Selected excerpt:
- - - -

THE NUMBERS GAME, AND A PAEAN TO COMMON SENSE

protest The media seem to be downplaying the significance of this weekend’s anti-war protests, and some appear almost disappointed that there weren’t any severe riots, public confrontations or terrorist events to film. Passive dissent and words don’t make for dramatic TV or headlines. The reports I’ve seen have estimated the numbers anywhere from “hundreds of thousands” to (with a bit of arithmetic) over ten million. Tony Blair petulantly pointed out that the number of protesters was less than the number of Iraqi people killed by Saddam. Hard to believe that this is the same guy who (although belatedly) lamented the West’s selfish indifference when nearly a million civilian Rwandans were slaughtered in less than a week in 1994.

When and if there is media squabbling over the numbers this week, I hope the anti-war spokespeople have the wisdom to say: It doesn’t matter how many protesters marched. The important thing is that there were vast numbers, unprecedented since the Vietnam War, and that such a public, global demonstration could not ever be orchestrated by narrow special interest groups, regardless of the availability of Internet coordination, and even if the “liberal media” were not a myth.

- - - -

Provided data:
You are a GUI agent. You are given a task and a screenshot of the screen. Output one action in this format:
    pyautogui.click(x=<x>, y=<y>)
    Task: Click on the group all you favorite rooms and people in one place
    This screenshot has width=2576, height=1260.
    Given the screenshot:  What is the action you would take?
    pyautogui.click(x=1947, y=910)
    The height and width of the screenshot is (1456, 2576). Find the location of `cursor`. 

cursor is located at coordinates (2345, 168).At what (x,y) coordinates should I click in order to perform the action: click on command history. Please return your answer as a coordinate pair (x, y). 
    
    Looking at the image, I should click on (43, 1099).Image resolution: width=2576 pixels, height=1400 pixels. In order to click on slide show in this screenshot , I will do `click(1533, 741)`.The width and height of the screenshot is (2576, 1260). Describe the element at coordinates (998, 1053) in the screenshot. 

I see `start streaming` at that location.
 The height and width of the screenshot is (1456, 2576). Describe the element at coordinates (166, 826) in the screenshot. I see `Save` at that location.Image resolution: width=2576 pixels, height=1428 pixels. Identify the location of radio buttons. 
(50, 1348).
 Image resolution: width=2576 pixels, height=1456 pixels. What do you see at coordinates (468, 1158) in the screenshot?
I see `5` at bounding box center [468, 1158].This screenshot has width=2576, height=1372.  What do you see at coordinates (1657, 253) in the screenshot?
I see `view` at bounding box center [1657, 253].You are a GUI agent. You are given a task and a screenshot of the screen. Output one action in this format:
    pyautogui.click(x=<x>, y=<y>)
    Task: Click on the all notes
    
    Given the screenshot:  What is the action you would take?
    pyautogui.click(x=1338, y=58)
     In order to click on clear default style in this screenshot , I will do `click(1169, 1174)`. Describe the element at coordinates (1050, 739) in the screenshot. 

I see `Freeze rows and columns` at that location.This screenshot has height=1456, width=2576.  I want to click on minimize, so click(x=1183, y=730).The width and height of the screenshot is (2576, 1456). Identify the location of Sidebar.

- - - -

What to work on:
(a) In the piece on the anti-war protests, what did Tony Blair point out about the number of protesters?
(b) Name every kind of event that the piece on the anti-war protests says some media seemed disappointed not to have to film.
(c) Please go on with the piece on the anti-war protests from its final sentence.

Results for the exercise:
(a) He pointed out that it was less than the number of Iraqi people killed by Saddam.

(b) Severe riots, public confrontations and terrorist events.

(c)
Since the protests were not orchestrated, they were, like the Vietnam War protests and some of the more recent anti-corporatism protests, visceral, essentially spontaneous expressions of public dissent. They represent a manifestation of common sense, in the true meaning of the term, not its more recent perverted anti-intellectual meaning. “Common” means shared and “sense” means intuitive knowledge. So it is common sense to instinctively abhor the very idea of waging an unprovoked, “pre-emptive” war on innocent civilians. The same common sense drove the War of Independence, the uprising of popular opinion that ended the Vietnam War, and the impeachment of Richard Nixon. All of these remarkable events followed rapid, broad-based, dramatic grass-roots shifts in public opinion that could not possibly have been coerced. Such common sense is so basic it even transcends our species: shared intuitive knowledge prompts migratory birds and butterflies to make organized treks covering thousands of miles, treks often lasting longer than the life of any individual trekker, so they cannot possibly be the result of learned behaviours. These are survival instincts, they are fundamental to our nature, and the laws of evolution dictate that they will always prevail.

We know in our hearts that this war is wrong. We don’t need speeches, preachers or rationalization to tell us this. Demagogues (definition: people who try to win political support by playing on citizens’ fears and prejudices ) who attempt to thwart public consensus and deny their citizens’ common sense, whether they be democratically elected presidents, third world despots or stateless moneyed terrorists, will ultimately be removed from power. They all ignore the message of this past weekend at their peril, and although another slaughter may be imminent and represent a tragic short-term defeat for common sense, common sense will win in the end. History will remember Saddam, Osama, Bush and Blair the way it now remembers Nixon and the Vietnam hawks: As insensible men.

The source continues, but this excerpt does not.